# YOUR TASK
When you reach the line containing "Screen dimensions: 486x445" in the entries below, please begin setting down lines exactly, stop only after the last one, and add nothing else.

Stored records

···

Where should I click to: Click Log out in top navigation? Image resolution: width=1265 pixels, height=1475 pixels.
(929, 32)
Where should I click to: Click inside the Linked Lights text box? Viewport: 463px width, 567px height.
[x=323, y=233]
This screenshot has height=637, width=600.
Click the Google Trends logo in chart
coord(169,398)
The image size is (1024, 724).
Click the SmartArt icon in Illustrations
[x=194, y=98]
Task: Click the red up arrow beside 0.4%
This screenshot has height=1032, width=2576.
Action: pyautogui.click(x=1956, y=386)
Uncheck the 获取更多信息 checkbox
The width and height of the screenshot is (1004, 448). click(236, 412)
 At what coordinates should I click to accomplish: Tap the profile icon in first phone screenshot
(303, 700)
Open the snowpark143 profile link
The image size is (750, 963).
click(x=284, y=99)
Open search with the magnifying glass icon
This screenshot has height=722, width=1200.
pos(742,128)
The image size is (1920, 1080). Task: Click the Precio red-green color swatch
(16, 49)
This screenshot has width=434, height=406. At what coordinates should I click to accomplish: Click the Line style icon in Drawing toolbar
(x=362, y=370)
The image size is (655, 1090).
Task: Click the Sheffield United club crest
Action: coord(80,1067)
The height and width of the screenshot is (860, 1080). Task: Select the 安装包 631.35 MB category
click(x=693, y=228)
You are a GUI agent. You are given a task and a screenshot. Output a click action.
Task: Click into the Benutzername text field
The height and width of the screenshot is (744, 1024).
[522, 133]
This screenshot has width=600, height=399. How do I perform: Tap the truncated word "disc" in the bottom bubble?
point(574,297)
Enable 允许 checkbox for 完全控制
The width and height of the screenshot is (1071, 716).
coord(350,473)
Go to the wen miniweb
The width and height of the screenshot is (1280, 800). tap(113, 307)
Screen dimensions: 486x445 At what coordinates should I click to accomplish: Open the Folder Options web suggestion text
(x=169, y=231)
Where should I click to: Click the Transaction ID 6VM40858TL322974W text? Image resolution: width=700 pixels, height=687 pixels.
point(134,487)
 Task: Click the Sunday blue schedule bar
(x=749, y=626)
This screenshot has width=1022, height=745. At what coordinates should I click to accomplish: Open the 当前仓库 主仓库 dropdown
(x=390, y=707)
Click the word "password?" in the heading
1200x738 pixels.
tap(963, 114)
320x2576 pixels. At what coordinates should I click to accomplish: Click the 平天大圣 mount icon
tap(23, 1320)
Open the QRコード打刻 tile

···

# EXPECTED OUTPUT
Screen dimensions: 486x445 At what coordinates should I click to accomplish: Open the Folder Options web suggestion text
(x=169, y=231)
Where should I click to: Click the Transaction ID 6VM40858TL322974W text? Image resolution: width=700 pixels, height=687 pixels.
point(134,487)
 Task: Click the Sunday blue schedule bar
(x=749, y=626)
This screenshot has width=1022, height=745. At what coordinates should I click to accomplish: Open the 当前仓库 主仓库 dropdown
(x=390, y=707)
Click the word "password?" in the heading
1200x738 pixels.
tap(963, 114)
320x2576 pixels. At what coordinates should I click to accomplish: Click the 平天大圣 mount icon
tap(23, 1320)
Open the QRコード打刻 tile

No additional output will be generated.